---------- Available data

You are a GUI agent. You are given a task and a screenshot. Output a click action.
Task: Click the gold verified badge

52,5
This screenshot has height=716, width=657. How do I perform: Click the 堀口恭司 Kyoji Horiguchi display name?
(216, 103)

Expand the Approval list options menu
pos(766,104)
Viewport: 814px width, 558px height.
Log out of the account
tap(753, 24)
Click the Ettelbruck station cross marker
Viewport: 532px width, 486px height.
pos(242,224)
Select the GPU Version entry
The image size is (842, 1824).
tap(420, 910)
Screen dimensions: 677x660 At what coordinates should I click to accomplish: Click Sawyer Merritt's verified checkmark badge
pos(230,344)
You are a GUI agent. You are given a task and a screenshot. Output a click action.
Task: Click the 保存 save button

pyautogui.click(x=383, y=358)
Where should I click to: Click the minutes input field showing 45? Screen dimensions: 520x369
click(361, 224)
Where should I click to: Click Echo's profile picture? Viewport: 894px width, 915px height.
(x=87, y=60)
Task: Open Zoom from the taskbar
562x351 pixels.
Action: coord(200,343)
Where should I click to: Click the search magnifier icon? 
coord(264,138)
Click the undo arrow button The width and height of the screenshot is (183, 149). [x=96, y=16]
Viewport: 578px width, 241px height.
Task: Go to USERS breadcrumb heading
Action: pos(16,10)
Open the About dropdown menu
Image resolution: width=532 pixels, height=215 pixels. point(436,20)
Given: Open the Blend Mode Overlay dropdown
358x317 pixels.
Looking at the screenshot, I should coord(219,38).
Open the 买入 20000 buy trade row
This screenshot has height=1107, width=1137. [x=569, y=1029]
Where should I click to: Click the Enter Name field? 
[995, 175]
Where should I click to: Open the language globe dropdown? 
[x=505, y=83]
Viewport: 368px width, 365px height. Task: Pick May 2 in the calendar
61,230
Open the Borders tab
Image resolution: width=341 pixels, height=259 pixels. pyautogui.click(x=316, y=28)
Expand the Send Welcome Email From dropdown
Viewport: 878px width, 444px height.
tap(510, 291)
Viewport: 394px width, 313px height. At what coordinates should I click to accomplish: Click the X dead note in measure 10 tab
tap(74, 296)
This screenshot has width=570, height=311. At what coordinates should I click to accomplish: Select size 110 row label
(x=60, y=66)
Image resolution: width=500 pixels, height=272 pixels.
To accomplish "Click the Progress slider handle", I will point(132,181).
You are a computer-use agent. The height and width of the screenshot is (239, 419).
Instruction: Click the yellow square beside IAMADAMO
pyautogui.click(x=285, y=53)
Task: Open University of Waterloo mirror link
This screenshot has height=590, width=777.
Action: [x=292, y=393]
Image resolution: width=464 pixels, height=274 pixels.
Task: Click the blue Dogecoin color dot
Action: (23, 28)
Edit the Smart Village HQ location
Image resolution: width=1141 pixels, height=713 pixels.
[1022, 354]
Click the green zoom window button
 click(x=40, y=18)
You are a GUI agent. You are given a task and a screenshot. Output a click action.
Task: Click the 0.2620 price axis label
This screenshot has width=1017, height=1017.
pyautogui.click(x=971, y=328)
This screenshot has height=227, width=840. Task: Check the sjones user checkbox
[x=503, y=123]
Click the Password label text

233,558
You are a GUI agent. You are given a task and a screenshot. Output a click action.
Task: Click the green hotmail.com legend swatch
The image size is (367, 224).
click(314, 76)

--------------------

• _Work instruction_:
After locating the line that contains "You are a computer-use", print that line and every one after it through the last line of the listing, exactly.

• _Expected answer_:
You are a computer-use agent. The height and width of the screenshot is (239, 419).
Instruction: Click the yellow square beside IAMADAMO
pyautogui.click(x=285, y=53)
Task: Open University of Waterloo mirror link
This screenshot has height=590, width=777.
Action: [x=292, y=393]
Image resolution: width=464 pixels, height=274 pixels.
Task: Click the blue Dogecoin color dot
Action: (23, 28)
Edit the Smart Village HQ location
Image resolution: width=1141 pixels, height=713 pixels.
[1022, 354]
Click the green zoom window button
 click(x=40, y=18)
You are a GUI agent. You are given a task and a screenshot. Output a click action.
Task: Click the 0.2620 price axis label
This screenshot has width=1017, height=1017.
pyautogui.click(x=971, y=328)
This screenshot has height=227, width=840. Task: Check the sjones user checkbox
[x=503, y=123]
Click the Password label text

233,558
You are a GUI agent. You are given a task and a screenshot. Output a click action.
Task: Click the green hotmail.com legend swatch
The image size is (367, 224).
click(314, 76)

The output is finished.